Mats Nordstrom’s farm in Närpiö, Finland raises hydroponic tomatoes in a 7,500-square-meter (80,000 square foot) greenhouse, a relatively small facility in this agricultural area where many farms raise crops in large greenhouse facilities. Nordstrom’s plants grow in vertically supported vines, all the way to the top of this indoor space—and the cost of keeping these tomatoes warm is a major part of his farm’s operating budget.

Nordstrom used to depend entirely on oil to deliver this heat. But in the 2008-09 season, he drew on an oil burner for only 20 percent of the heat his greenhouse needed.

“This year, when the oil price is down, I’ll burn some oil,” he says. “But when the price goes up again, I won’t.”

Nordstrom now has that choice because he recently installed two small, modular biomass boilers that sit side by side next to his greenhouse.

Produced by Megakone, a Finnish company that specializes in small-size, modular boilers that are quickly installed and reliable to operate, the heating plant at Nordstrom’s farm can burn either wood pellets, peat, or woodchips. Nordstrom uses peat pellets and woodchips; he says peat is generally cheaper, but it creates more problems in combustion than woodchips.

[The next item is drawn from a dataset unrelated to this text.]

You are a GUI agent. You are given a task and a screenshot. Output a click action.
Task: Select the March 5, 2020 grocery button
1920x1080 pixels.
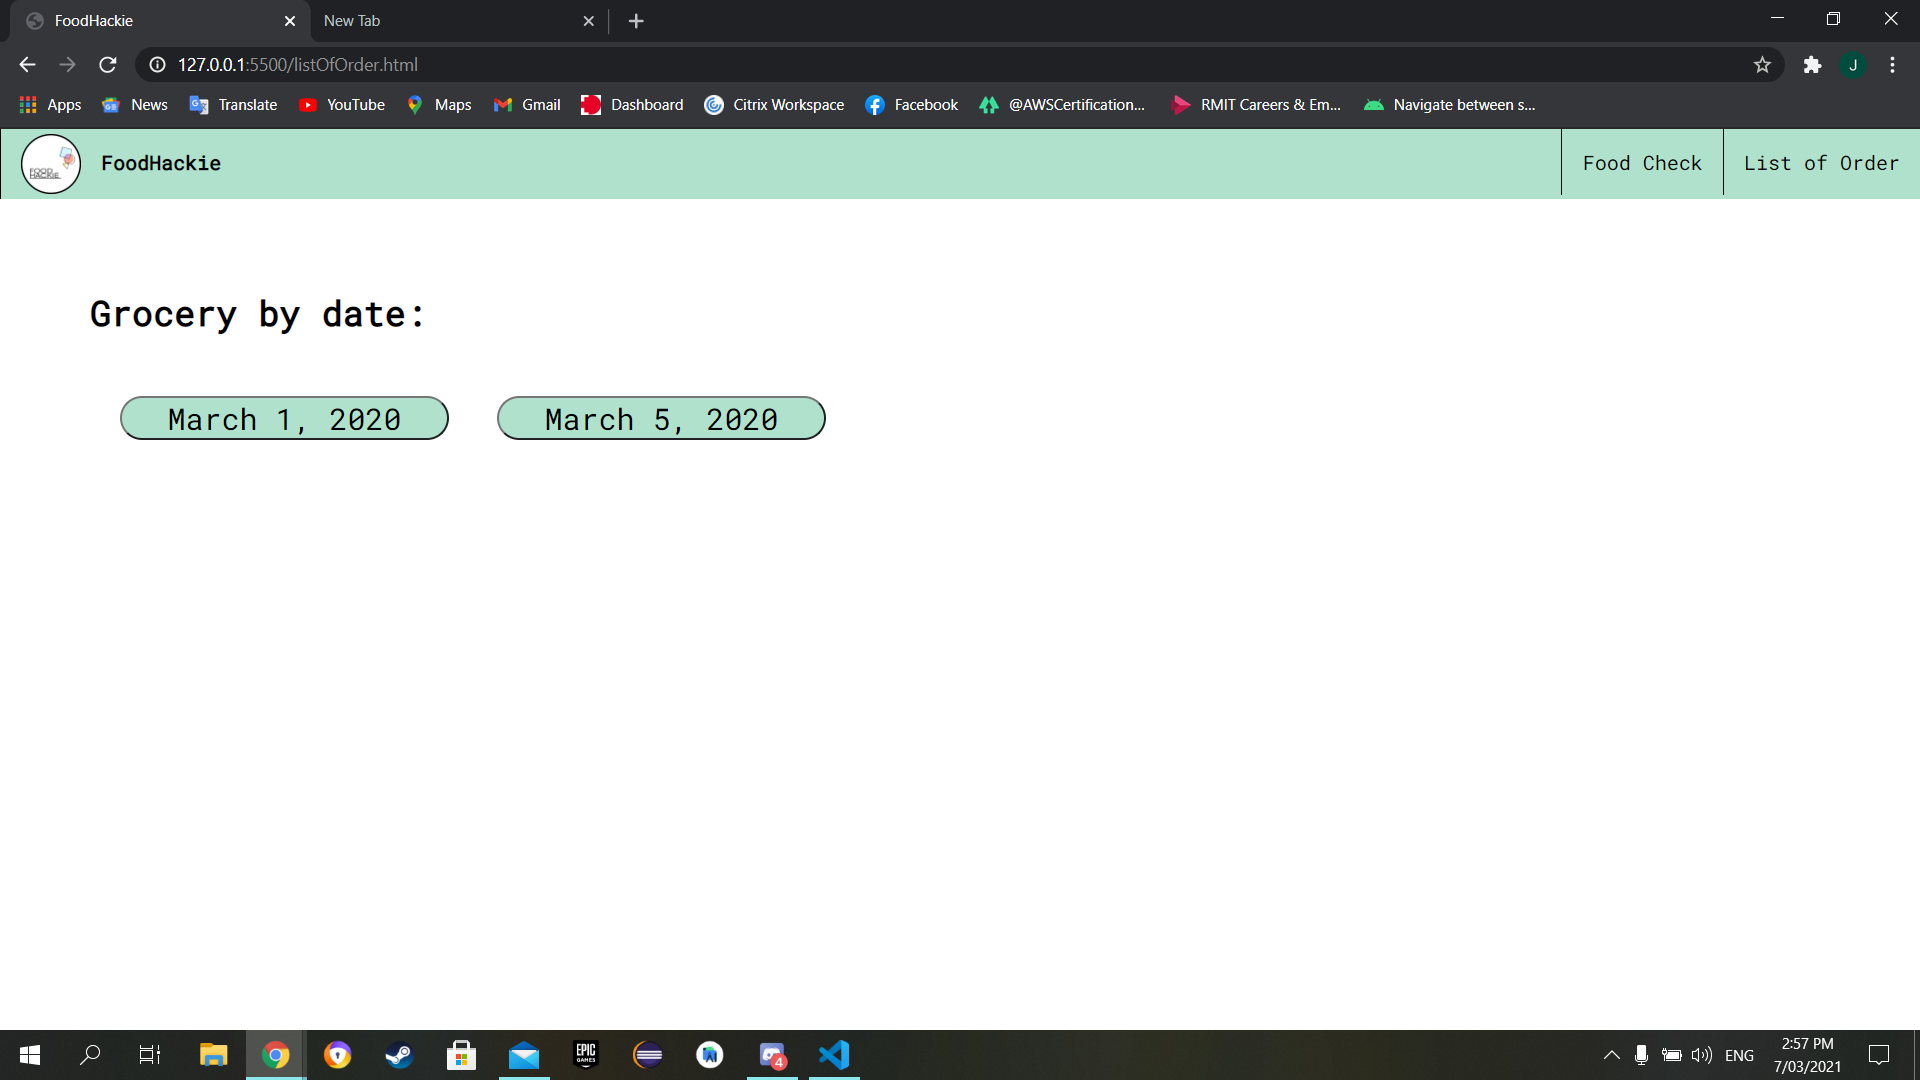661,419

“The two Megakone heating plants together require about two hours per week of labor,” the farmer explains. “If we burn peat, there is slagging on the grates and it takes more of our time. That’s why we would prefer to burn wood. Unfortunately, we do not have a good supply of small woodchips in this area and we are forced to burn peat.”

“A heating station fully completed at the factory is more economical than a new heating station built at site,” says Megakone’s website. “The building of a heating station could not be any easier—site building has been minimized! Before you know it, the station is heating the production premises. The silo can easily be filled with a front loader and frequent filling is no longer necessary.”

Megakone has sold more than 500 of its modular units, and many other farmers in Nordstrom’s area also heat their greenhouses with biomass. Nordstrom’s boilers each produce 400 thermal kW, or a total of 800 kW (2.7 MMBtu/hour).

Improving System Efficiency

Nordstrom’s farm is about 50 kilometers (30 miles) from Vasa, a Finnish industrial city. Like many communities of northern New England, his local economy has suffered from the loss of a local paper mill. About half the jobs in Närpiö were lost when the mill closed, the farmer says.

Nordstrom buys his tomatoes in the flower stage, and raises them to full maturity in eight weeks. In his greenhouse, hot-water heating pipes run alongside the vines as horizontal pipes and vertical flex tubes.

Biomass fuel in the area is sold on the basis of its energy content rather than its volume or weight. For his woodchips, Nordstrom pays €33 per MW hour ($13 US per MMBtu).

“Our smallest, residential-size systems are 30 kW (100,000 Btu/hour) in capacity,” says Jari Luoma, CEO of Megakone. “Mostly they are used to burn pellets. But some are owned by small hobby forestland owners who chip their own fuel.”

In actual practice, about three-quarters of the heat that Nordstrom’s greenhouse requires comes from its electric lighting. About 600 kW of heating capacity are delivered by the lights.

“Greenhouses require a lot of heat,” Nordstrom says, “and our lights—needed for enhanced growing conditions—provide a tremendous amount of heat. This is a big operating cost for us.”

He adds, “I’m thinking about putting in a big accumulator, or buffer tank”—an insulated tank that can store the hot water produced by the heating plant, then distribute it as needed. “The heat load of a greenhouse is very spikey, so a buffer would even that out and make the biomass system run more efficiently.”